New Quant Polling works differently. It models the relationship between demographic features and the outcome itself — think vote choice. That allows us to build a much richer prediction grid. Machine learning methods, when combined with regularization, make this feasible because they can pool information across buckets where traditional weighting methods treat each bucket as largely independent.

Regularization is the key. It means that buckets with little information do not drive the prediction much, while buckets with more data and clearer distinctiveness matter more. This suppresses noise and reduces variance. That is the first big win.

Why We Do Not Want Representative Surveys

This is the part many people find counterintuitive: we do not want a representative survey.

Many people, including people in the industry, immediately ask about toplines: How many Democrats were in the sample? How many African Americans? The concern is understandable. If a sample overrepresents a group with strong preferences, then naïve summaries will be biased.

But that way of thinking belongs to an older polling logic.

No survey is representative of more than one target population. And because surveys are expensive, we almost never want to describe just one population. We want to say something about many populations at once: states, congressional districts, counties, cultural regions, demographic subgroups, and combinations of all of the above.

That means the real goal is not a descriptively representative raw sample. The goal is a sample with enough people in enough buckets to estimate the relationships we care about.

So yes, we want to oversample smaller groups and undersample larger ones. We want the raw sample to be unrepresentative. We use quotas to do that, and those quotas should not simply mimic one target population. In my own work, I use the Penrose method, but the deeper point is broader than any one formula: the sample should be designed to provide information, not to look superficially representative.

That is what allows the model to learn how demographic and geographic features relate to outcomes such as vote choice.

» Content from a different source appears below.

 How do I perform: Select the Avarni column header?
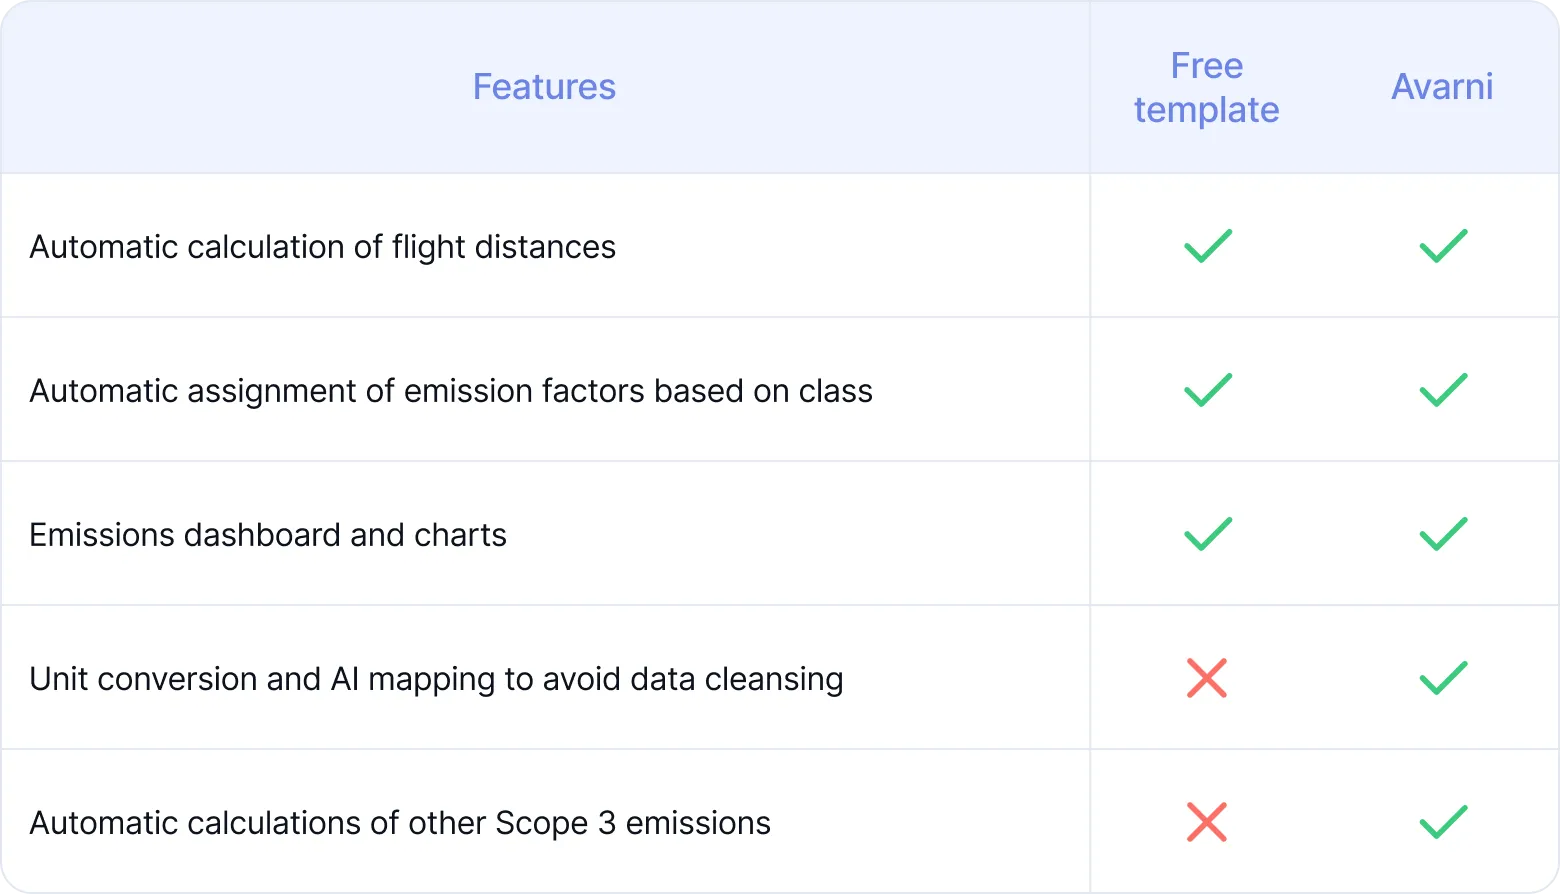(1442, 87)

To be fair, we also look at toplines a lot. It is a sensible way to examine whether our quota system works, so if that is the intention of those asking for toplines, fair play.

How We get Representative Predictions?

If the raw survey is not representative in the traditional sense, how do we get representative estimates?

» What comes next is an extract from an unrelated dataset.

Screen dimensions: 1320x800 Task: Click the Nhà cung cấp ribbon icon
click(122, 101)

By shifting the burden from the sample to the model.

In New Quant Polling, we estimate the probability that each bucket supports a given option — for example, the probability of voting Democratic. We then aggregate from the bucket level up to the population of interest.

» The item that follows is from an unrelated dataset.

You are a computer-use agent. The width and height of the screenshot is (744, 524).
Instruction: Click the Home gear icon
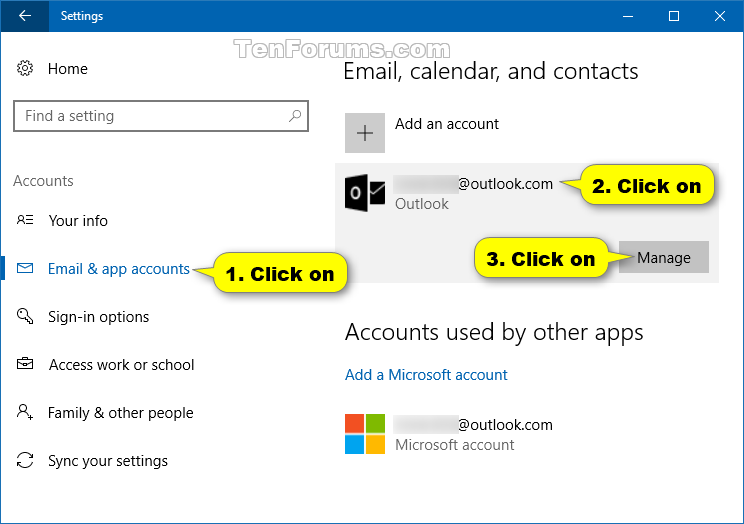click(25, 68)
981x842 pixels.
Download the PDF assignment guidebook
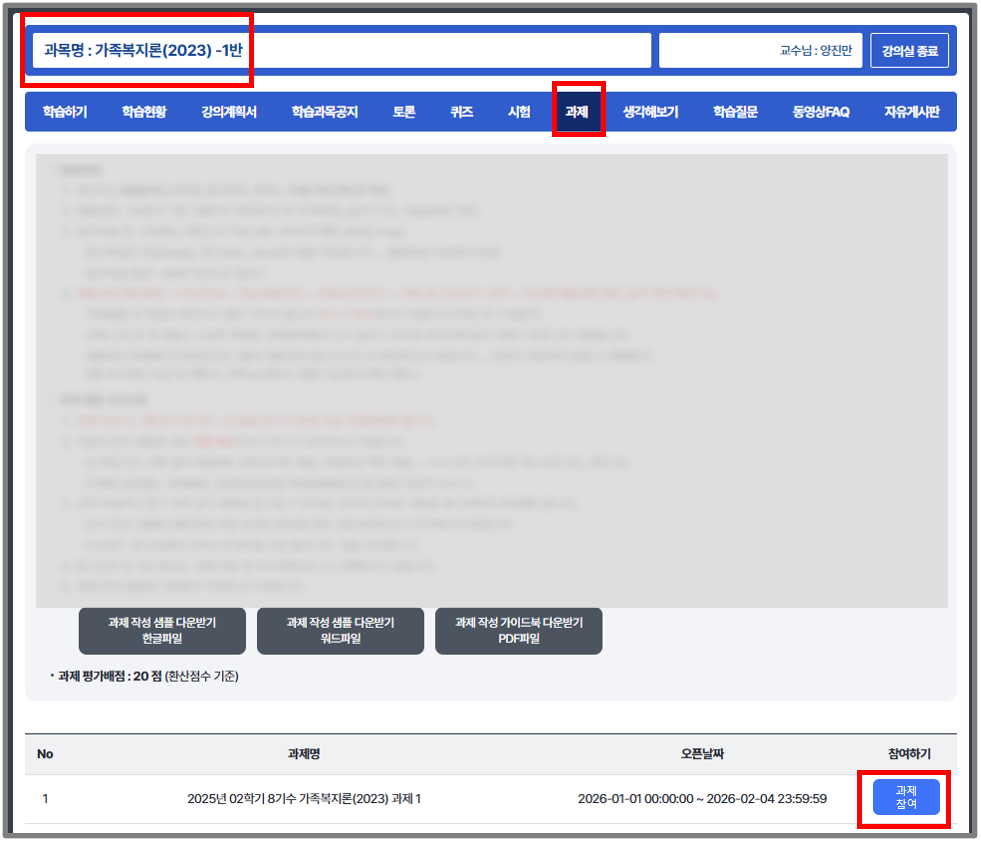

To do this well, we need two things. First, we need to know the composition of the population in each geographic unit, ideally using fine-grained census or administrative data. Second, we need estimates of turnout. In my view, turnout modelling is the hardest and most important problem in survey research. This is where the wheat is separated from the chaff.

Once we have population composition and turnout estimates, we can aggregate bucket-level predictions into representative forecasts for counties, states, congressional districts, or the country as a whole.

How this Helps with Non-Response Bias

This approach also helps with non-response bias.

The standard critique is that some types of people simply do not answer surveys, and that this undermines everything. Sometimes that is true. But New Quant Polling makes that problem much less fatal because it allows us to segment the population much more finely.

It is far more believable that non-religious, low-income, non-college, urban, Gen Z white women without party registration are similar to one another across the country than it is to assume that all women, or all young people, are interchangeable. The finer the segmentation, the more plausible the assumption within each bucket becomes.

Even when overall response rates are low, with our sampling technique we still eventually reach at least some respondents from many of these groups. And once we do, the model can learn from them. Unless respondents and non-respondents within the same bucket are still systematically different in ways the model cannot capture, much of the non-response problem can be absorbed by modelling and post-stratification.